Prophylactic efficacy of ZCP3B4, ZCP4C9 and ZCP4D5-1 against authentic Omicron BA.5.2, BQ.1.1 and XBB.1.5 in golden Syrian hamsters. (A) Experimental schedule and color coding for different treatment groups. Four groups of female hamsters received a single intraperitoneal injection of PBS (n = 6), 4.5 mg/kg of ZCP3B4 (n = 5), ZCP4C9 (n = 5) or ZCP4D5-1 (n = 5) one day before viral infection (−1 dpi). 24 h later (day 0), each group was challenged intranasally with a mixture of live Omicron BA.5.2, BQ.1.1 and XBB.1.5 (10⁵ PFU/hamster). All animals were sacrificed on day 4 for final analysis. (B) Proportion of viral RNA copies in lungs and nasal turbinate (NT) homogenates of each group. The data is shown as mean ± SEM. (C) Daily body weight change of each group was measured after the viral infection. The data is shown as mean ± SEM. (D) Live viral plaque assay was used to quantify the number of infectious viruses in lungs and NT of each group. Log10-transformed plaque-forming unit (PFU) per mL was shown for each group. The dash line indicates the limit of detection. Each symbol represents an individual hamster with a line indicating the mean of each group. Statistics were generated using one-way ANOVA followed by Tukey's multiple comparisons test. ∗∗p < 0.01, ∗∗∗p < 0.001, ∗∗∗∗p < 0.0001; ns (not significant), p > 0.05. (E) Representative histopathology of lung tissues and NT from pre-treated hamsters after viral challenge. Tissue sections were stained with hematoxylin and eosin (H&E). For PBS-treated hamsters, the infection could cause lung damage with alveolar septa thickening (black arrow), extensive inflammatory cell accumulation (blue arrow), homogeneously pink foci of edema (green arrow), and multifocal hemorrhage (red arrow). In NT, submucosal immune cell accumulation (blue arrow) as well as damage to the respiratory and olfactory epithelium (black arrow) are also indicated. The resolution is indicated by the scale bar.

*MATERIAL SHOWN*.
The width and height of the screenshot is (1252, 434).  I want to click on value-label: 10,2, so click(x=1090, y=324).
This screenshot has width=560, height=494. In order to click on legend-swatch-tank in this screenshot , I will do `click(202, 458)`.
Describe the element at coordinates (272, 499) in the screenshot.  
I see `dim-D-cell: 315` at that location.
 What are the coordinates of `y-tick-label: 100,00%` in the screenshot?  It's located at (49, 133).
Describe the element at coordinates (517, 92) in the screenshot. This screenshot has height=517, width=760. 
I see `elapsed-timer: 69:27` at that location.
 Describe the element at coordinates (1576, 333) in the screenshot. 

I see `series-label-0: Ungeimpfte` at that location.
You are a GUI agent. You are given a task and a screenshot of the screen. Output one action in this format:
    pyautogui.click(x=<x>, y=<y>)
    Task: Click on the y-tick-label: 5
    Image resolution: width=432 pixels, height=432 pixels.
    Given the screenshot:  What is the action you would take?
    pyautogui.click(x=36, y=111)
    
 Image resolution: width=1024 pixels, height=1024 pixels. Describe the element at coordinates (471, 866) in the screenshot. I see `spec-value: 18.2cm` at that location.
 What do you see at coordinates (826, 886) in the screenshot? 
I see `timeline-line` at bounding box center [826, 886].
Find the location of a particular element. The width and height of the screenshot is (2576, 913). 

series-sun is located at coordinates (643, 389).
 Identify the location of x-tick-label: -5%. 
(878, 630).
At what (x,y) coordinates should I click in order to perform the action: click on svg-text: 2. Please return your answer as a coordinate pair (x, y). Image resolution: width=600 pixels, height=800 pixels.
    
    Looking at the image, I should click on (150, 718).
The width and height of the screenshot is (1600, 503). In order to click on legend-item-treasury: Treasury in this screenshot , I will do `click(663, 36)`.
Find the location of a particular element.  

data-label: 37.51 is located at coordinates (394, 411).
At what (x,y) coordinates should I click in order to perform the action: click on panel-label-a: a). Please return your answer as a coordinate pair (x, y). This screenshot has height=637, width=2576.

*DIRECTIONS*.
**A)** From the figure legend, list every treatment group given to the hamsters, with the number of animals in each.
**B)** Rewrite the paragraph of the figure legend that begins "Prophylactic efficacy of ZCP3B4" as a shorter bulleted list, keeping its main facts.

*RESULTS*.
**A)**
- PBS (n = 6)
- ZCP3B4 (n = 5)
- ZCP4C9 (n = 5)
- ZCP4D5-1 (n = 5)

**B)**
- Purpose: tests ZCP3B4, ZCP4C9 and ZCP4D5-1 for preventing infection with live Omicron BA.5.2, BQ.1.1 and XBB.1.5 in golden Syrian hamsters.
- (A) Schedule: female hamsters got one intraperitoneal injection of PBS (n = 6) or 4.5 mg/kg of one of the three antibodies (n = 5 each) one day before infection. On day 0 they were infected through the nose with a mix of the three variants (10⁵ PFU/hamster). All were sacrificed on day 4.
- (B) Share of viral RNA copies in lungs and nasal turbinate (NT), shown as mean ± SEM.
- (C) Daily body weight change after infection, shown as mean ± SEM.
- (D) Infectious virus in lungs and NT measured by plaque assay, shown as log10 PFU/mL. Each symbol is one hamster, and a line marks the group mean. The dashed line is the limit of detection. Statistics used one-way ANOVA with Tukey's test.
- (E) H&E-stained lung and NT tissue after infection. In PBS-treated hamsters the lungs showed thickened alveolar septa, heavy inflammatory cell buildup, edema and multifocal hemorrhage. The NT showed submucosal immune cell buildup and damage to the respiratory and olfactory epithelium.